Central banks have been increasing the share of gold stored within their own borders rather than relying on traditional offshore vaulting hubs, reflecting a broader reassessment of reserve security and access resulting from heightened geopolitical tensions.
The trend is highlighted in a recent industry survey showing that monetary authorities are continuing to treat gold as a core reserve asset while adjusting where it is physically held. Data from the survey indicates central banks have been buying an average of 1,000 tonnes of gold annually over the past four years, a level significantly above the previous decade's average.
Nearly nine in 10 respondents expect global central bank gold reserves to rise over the next year, while 45% expect their own holdings to increase. Only a small fraction expect a decline.
The findings also show a growing preference for domestic storage. A portion of central banks reported increasing the share of bullion held inside their own countries over the past year, while others diversified storage across multiple international locations instead of concentrating reserves in traditional custodial centers such as London or New York vaults. The shift has been linked to concerns about asset accessibility during periods of political strain, particularly after Western sanctions led to the freezing of a large portion of Russian foreign reserves in 2022.

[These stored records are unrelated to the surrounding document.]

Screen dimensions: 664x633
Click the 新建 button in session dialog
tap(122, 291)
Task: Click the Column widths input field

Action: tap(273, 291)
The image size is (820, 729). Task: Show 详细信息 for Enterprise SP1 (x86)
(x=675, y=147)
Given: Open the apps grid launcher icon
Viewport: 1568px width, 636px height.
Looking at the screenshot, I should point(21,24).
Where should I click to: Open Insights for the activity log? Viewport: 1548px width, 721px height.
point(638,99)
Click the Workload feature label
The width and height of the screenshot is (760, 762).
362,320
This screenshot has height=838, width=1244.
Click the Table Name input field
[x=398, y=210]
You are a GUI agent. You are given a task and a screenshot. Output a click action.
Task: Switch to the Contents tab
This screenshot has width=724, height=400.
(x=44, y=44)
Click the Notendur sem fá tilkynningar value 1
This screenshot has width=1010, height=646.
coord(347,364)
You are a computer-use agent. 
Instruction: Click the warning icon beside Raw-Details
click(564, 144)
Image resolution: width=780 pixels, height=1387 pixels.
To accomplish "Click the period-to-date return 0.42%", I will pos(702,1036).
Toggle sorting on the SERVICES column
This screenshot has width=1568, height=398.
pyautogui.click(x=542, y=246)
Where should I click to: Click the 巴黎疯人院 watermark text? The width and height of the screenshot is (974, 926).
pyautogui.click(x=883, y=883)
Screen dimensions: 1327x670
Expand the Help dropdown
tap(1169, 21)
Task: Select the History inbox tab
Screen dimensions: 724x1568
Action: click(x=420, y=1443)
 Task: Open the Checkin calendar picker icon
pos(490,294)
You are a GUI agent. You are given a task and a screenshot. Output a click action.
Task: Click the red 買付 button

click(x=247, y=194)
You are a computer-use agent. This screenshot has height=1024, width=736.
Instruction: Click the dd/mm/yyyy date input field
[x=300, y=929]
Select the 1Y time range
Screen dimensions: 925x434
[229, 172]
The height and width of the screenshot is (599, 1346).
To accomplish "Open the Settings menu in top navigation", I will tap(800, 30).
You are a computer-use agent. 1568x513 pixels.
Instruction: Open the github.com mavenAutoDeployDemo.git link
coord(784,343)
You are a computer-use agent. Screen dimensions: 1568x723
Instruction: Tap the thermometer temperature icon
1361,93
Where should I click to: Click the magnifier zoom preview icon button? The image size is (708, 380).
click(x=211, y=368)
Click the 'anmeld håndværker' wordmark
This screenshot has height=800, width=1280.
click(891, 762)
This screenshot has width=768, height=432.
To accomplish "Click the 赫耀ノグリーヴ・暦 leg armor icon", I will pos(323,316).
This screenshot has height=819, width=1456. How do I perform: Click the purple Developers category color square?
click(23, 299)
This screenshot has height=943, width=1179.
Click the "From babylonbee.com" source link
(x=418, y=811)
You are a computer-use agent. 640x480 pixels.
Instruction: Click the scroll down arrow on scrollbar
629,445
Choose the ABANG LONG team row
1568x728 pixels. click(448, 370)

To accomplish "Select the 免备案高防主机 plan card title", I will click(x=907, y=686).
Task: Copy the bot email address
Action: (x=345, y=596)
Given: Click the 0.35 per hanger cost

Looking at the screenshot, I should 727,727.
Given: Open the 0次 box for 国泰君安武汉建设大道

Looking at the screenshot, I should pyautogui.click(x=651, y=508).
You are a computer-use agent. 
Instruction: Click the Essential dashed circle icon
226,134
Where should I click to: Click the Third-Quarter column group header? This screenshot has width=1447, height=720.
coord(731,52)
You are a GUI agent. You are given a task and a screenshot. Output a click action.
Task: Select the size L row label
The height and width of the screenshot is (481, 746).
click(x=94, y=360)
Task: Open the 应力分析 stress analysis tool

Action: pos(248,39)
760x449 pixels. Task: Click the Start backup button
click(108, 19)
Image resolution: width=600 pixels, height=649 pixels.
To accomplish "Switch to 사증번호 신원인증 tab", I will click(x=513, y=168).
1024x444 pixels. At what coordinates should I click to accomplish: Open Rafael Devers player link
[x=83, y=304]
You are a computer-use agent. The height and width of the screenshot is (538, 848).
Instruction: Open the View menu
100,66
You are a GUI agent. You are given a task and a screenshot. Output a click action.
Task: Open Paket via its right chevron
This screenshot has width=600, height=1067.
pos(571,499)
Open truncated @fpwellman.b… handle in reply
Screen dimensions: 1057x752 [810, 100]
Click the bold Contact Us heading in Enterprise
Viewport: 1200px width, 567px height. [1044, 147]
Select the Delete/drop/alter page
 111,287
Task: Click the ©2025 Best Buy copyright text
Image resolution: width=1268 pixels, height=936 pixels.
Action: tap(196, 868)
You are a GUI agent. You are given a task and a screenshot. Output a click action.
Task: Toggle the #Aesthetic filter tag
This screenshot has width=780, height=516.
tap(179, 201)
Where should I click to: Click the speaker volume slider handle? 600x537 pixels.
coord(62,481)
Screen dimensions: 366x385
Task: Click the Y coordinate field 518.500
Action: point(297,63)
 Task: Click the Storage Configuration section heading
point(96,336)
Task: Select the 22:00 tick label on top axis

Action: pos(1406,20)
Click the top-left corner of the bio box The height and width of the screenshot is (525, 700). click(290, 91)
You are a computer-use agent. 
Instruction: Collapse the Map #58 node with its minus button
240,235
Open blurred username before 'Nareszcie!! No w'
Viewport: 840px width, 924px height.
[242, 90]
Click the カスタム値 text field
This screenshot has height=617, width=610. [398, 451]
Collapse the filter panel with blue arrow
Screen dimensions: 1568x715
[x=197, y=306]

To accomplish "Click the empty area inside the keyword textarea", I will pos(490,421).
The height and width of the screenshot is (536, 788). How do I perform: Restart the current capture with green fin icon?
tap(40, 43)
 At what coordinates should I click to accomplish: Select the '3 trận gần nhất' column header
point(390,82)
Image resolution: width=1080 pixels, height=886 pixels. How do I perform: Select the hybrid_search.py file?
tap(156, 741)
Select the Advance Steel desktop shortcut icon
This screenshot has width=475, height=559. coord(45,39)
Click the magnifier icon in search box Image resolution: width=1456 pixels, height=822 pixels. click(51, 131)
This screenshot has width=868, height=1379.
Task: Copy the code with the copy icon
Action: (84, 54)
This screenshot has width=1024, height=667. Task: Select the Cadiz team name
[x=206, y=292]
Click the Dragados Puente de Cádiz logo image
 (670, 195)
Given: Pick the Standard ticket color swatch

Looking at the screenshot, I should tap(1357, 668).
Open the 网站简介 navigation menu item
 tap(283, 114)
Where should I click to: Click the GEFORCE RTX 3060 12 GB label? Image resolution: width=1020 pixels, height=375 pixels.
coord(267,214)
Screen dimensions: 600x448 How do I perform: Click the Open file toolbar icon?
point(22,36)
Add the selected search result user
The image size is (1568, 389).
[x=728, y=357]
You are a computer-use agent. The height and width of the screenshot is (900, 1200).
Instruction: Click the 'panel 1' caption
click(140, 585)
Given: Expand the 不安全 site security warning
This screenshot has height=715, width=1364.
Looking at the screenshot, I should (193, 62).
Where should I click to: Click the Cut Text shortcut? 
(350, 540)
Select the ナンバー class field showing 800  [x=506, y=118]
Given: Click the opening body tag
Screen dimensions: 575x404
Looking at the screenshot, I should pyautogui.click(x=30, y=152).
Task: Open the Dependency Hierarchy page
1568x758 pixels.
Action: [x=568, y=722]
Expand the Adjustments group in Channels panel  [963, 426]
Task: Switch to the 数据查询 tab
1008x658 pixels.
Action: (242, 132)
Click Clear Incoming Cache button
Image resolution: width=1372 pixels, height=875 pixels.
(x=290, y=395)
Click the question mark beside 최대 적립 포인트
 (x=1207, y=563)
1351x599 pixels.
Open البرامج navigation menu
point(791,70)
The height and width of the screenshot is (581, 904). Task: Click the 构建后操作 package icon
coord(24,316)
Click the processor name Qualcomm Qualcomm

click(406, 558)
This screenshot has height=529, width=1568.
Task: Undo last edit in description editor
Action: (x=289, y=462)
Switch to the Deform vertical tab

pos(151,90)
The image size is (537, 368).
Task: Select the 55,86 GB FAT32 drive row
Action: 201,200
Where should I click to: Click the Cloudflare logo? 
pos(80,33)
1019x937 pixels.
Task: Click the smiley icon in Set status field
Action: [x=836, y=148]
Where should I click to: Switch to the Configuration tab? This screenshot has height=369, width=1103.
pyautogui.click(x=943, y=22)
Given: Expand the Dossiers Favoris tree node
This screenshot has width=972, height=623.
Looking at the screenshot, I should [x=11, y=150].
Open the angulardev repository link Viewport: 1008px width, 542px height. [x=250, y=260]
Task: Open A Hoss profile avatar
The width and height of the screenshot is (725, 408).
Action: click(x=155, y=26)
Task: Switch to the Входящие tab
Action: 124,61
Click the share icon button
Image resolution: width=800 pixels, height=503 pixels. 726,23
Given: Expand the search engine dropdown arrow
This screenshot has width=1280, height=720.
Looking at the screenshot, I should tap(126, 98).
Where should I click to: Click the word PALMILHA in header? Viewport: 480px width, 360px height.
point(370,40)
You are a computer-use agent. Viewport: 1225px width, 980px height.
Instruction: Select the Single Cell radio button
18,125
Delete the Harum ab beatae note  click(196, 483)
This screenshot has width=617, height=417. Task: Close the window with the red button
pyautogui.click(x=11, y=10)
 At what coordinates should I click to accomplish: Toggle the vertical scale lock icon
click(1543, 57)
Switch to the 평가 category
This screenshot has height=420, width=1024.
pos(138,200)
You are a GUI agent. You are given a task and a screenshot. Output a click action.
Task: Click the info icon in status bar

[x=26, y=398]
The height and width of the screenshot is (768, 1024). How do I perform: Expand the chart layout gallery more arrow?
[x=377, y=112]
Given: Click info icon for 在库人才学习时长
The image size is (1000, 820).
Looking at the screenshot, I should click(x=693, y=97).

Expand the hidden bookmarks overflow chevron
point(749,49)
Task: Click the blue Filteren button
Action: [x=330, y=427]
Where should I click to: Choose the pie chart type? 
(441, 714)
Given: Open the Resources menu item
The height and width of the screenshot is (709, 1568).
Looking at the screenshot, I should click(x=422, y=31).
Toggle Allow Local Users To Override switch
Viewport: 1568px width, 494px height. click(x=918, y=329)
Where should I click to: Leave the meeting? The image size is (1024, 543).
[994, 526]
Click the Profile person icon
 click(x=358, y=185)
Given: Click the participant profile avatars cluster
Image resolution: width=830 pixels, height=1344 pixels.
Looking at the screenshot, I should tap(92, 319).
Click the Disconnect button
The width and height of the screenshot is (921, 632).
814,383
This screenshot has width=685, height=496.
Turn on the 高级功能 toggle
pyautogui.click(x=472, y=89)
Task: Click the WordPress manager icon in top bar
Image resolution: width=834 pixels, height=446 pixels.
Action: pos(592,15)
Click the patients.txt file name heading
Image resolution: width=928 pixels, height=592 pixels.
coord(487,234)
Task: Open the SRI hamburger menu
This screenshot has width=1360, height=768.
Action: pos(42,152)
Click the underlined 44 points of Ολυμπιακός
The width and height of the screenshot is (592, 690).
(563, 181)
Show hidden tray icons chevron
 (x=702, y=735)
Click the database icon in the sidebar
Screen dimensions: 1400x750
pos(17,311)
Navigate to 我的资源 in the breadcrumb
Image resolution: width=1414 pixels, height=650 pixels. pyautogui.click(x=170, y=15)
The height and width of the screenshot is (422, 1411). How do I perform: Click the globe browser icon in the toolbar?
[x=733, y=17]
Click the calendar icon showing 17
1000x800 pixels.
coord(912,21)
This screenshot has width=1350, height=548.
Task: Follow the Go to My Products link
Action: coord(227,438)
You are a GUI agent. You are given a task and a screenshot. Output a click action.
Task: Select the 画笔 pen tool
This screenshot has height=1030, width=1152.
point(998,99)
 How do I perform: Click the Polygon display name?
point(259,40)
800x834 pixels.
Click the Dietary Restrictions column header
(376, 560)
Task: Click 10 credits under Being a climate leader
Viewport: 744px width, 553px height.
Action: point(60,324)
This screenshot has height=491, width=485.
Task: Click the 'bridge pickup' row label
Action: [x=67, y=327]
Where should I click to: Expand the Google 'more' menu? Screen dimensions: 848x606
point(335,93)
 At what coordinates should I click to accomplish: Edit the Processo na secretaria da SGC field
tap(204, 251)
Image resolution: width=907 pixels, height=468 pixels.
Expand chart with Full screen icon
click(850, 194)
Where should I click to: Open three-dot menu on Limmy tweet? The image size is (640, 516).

Analysts cited in reporting from CNBC noted that concerns over access to overseas-held reserves have influenced several monetary authorities to reassess custody arrangements, while also pointing to gold's continued role as a politically neutral reserve asset held directly on national balance sheets.
The same survey shows a rising share of respondents adjusting storage strategies rather than selling holdings. A portion of central banks increased domestic storage levels over the past year, while another group expanded the number of countries used for offshore storage, reflecting a diversification approach rather than consolidation into a single external hub.
The reassessment of gold custody practices has been linked in part to broader geopolitical instability stemming from the war in Ukraine, which has reshaped financial risk calculations for sovereign reserve managers. The freezing of Russian state assets prompted debate among central banks over the legal and operational risks of holding bullion and foreign currency reserves outside national jurisdiction.
The World Gold Council survey underpinning the findings, based on responses from dozens of central banks, also notes that gold continues to be viewed as a hedge against inflation, currency volatility, and geopolitical shocks, even as prices have fluctuated in recent years.
Some central banks have also altered the composition of overseas holdings without physically moving bullion, adjusting allocations through swaps or reclassification while maintaining existing custody arrangements abroad. Others have increased the number of storage jurisdictions used for bullion reserves in an effort to reduce reliance on a single external repository.